- What you have to do
Where a line of the data below has the string "chart", copy that line.

Stored items:
════════════════════

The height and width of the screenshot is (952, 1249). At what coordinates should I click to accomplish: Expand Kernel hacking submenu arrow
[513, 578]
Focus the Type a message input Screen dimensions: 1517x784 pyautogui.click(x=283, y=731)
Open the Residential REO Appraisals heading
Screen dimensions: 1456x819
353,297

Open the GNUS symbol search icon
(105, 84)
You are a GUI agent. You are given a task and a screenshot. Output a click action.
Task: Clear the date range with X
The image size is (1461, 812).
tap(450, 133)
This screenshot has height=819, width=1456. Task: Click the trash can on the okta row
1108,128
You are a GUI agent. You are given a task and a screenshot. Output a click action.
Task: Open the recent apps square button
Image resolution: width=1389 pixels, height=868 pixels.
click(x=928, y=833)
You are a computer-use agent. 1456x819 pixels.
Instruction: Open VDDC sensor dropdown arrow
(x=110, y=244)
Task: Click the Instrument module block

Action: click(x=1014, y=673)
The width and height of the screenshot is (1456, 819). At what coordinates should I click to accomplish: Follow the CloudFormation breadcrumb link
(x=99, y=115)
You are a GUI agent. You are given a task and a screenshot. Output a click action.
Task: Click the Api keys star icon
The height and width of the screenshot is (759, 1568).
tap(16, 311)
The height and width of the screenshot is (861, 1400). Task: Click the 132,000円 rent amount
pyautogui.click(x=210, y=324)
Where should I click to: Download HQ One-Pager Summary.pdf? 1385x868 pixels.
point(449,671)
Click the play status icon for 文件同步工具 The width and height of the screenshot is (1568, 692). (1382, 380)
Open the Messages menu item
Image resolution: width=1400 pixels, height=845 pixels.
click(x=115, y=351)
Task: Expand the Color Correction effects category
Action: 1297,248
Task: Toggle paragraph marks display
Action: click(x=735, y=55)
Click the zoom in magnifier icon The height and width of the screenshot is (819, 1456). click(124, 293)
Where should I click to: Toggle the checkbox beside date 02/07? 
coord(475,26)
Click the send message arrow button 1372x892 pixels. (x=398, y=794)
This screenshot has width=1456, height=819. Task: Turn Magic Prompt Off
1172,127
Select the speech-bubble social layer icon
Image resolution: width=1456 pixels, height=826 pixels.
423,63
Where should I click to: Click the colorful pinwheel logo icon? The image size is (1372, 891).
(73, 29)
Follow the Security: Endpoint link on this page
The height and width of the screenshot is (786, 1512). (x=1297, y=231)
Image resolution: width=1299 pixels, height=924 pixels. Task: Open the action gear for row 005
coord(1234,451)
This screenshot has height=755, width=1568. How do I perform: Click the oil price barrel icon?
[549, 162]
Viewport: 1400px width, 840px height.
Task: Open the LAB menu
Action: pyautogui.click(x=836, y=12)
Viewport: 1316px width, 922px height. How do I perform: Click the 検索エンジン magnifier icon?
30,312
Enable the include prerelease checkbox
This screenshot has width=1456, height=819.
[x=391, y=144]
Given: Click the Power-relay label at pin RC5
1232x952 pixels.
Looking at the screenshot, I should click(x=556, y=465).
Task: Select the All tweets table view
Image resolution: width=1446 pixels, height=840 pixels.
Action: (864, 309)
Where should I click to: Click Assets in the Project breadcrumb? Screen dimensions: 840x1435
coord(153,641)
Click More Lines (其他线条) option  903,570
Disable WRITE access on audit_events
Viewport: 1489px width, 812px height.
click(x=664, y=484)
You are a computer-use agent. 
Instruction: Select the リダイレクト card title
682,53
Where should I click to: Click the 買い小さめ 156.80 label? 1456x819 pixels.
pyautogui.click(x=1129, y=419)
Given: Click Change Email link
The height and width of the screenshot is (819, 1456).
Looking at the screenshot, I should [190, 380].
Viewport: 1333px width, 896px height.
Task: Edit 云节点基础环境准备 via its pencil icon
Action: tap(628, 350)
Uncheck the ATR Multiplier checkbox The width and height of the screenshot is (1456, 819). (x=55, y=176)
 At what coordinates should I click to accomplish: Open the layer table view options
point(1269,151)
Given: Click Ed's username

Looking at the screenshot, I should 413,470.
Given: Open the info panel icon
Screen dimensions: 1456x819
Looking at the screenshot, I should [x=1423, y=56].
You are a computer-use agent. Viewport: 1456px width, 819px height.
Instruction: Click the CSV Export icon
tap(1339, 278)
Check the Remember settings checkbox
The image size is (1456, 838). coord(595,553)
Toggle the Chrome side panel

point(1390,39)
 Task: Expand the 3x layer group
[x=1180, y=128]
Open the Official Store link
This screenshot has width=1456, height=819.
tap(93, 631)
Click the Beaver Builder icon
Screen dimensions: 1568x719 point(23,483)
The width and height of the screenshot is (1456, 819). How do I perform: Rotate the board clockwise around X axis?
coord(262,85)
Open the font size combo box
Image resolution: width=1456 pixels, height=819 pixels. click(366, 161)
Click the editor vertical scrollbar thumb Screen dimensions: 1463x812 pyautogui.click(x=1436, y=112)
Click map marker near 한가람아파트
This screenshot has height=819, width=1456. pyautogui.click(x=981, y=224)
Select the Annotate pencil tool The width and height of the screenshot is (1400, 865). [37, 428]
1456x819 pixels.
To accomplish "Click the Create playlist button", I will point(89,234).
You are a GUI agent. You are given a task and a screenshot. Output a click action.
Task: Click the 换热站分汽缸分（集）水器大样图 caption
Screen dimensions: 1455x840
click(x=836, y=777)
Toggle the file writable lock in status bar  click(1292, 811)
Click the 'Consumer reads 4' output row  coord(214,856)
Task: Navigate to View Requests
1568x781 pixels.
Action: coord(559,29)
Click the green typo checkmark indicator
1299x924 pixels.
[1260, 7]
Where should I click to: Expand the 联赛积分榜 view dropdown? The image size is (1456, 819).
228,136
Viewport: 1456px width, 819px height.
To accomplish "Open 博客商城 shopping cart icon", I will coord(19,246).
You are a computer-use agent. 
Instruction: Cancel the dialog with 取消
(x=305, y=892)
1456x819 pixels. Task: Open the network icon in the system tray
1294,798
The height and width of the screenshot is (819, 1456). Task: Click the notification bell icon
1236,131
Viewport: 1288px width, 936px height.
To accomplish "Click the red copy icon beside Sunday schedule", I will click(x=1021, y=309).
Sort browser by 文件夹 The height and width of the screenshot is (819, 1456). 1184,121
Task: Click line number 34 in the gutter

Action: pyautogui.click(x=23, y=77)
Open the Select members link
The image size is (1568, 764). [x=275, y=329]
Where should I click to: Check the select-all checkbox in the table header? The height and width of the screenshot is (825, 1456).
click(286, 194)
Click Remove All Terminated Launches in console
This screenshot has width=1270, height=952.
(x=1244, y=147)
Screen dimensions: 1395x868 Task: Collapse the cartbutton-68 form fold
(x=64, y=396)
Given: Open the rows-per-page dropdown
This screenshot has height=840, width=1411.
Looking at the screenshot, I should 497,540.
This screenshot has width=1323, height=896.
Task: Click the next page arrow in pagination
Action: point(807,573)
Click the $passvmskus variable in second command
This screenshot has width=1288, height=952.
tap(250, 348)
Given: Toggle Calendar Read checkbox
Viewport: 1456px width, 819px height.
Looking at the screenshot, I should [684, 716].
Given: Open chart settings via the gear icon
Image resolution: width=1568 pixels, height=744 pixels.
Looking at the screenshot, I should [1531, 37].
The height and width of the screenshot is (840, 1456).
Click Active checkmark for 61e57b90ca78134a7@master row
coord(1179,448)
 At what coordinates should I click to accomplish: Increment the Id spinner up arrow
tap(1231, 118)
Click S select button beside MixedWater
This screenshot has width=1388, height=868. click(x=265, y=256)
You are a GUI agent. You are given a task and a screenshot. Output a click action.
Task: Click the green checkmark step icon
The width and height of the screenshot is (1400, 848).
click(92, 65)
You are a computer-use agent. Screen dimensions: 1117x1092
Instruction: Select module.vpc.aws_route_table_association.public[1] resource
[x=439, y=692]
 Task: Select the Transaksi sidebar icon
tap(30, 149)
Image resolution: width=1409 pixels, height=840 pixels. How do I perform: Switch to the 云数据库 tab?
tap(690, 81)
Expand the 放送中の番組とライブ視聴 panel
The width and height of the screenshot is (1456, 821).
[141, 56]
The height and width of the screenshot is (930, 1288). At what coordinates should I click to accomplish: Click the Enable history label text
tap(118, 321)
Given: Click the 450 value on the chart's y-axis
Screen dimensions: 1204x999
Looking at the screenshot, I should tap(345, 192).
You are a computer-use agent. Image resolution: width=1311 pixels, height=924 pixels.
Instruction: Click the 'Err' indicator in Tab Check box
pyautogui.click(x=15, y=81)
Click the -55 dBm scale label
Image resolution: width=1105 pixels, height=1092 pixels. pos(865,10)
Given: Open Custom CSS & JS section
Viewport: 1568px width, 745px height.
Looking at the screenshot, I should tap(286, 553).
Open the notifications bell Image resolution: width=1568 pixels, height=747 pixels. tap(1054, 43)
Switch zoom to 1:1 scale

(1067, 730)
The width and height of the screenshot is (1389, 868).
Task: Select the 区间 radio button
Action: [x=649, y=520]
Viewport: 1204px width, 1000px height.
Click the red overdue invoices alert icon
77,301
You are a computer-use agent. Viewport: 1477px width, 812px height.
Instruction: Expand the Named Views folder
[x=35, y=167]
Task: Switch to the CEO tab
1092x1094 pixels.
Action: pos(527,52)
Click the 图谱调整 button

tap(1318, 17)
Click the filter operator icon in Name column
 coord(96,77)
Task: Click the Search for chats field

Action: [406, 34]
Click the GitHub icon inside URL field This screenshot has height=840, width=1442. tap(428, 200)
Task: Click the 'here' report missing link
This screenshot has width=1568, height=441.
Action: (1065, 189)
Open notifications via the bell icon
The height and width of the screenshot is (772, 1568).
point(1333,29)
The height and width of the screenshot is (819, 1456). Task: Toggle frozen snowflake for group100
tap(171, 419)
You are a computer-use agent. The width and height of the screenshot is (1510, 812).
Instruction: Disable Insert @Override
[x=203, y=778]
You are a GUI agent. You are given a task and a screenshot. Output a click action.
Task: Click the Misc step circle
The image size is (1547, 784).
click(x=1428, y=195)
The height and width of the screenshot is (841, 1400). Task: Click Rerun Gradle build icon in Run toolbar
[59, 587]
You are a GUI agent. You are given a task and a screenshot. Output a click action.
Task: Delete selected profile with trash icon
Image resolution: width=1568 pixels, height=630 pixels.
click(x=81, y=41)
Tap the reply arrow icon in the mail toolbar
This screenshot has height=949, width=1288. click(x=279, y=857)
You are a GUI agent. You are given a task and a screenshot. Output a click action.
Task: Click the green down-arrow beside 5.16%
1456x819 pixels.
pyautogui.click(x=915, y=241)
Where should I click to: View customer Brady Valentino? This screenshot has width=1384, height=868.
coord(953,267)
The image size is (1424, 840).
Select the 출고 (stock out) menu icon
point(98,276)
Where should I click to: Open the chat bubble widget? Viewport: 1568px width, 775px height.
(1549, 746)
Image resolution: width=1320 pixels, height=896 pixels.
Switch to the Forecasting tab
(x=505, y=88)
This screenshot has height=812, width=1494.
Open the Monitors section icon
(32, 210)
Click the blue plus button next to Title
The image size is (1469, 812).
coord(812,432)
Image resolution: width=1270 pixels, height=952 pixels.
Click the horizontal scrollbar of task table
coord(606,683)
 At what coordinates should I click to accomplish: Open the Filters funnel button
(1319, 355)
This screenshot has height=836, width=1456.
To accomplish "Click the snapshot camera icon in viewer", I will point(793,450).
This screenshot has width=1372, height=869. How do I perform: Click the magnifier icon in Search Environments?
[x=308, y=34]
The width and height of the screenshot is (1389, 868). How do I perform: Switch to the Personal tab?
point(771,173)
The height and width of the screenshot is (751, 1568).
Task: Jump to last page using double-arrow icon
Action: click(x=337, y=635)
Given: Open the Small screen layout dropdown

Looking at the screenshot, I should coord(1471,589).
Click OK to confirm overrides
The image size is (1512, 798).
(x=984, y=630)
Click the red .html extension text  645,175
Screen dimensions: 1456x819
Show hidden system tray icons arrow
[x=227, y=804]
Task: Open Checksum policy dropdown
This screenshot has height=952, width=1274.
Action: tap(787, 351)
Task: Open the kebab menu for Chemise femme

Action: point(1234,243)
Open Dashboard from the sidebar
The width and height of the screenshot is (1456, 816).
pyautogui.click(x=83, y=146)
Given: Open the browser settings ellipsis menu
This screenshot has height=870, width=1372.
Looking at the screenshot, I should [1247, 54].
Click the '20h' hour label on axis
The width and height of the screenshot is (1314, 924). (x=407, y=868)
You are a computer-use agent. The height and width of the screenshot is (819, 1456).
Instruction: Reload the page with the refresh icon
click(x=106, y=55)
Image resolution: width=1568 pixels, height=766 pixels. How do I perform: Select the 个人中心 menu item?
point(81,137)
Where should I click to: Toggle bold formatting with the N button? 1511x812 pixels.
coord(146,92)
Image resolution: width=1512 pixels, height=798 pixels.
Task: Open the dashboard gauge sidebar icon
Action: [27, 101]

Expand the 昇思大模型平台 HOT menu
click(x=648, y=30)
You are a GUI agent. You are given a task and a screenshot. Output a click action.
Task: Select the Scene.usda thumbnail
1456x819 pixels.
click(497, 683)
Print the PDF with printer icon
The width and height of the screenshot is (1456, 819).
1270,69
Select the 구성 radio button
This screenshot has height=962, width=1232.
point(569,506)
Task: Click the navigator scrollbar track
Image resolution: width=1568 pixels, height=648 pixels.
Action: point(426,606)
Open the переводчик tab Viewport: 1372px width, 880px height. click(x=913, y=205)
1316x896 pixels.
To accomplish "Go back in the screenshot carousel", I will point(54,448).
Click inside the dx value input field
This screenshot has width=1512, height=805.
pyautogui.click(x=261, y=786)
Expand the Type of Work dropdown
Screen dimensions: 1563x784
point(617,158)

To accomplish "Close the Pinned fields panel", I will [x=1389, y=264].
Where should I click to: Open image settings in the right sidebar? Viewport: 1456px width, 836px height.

════════════════════

- Answer space
Given: Open chart settings via the gear icon
Given: Click the 450 value on the chart's y-axis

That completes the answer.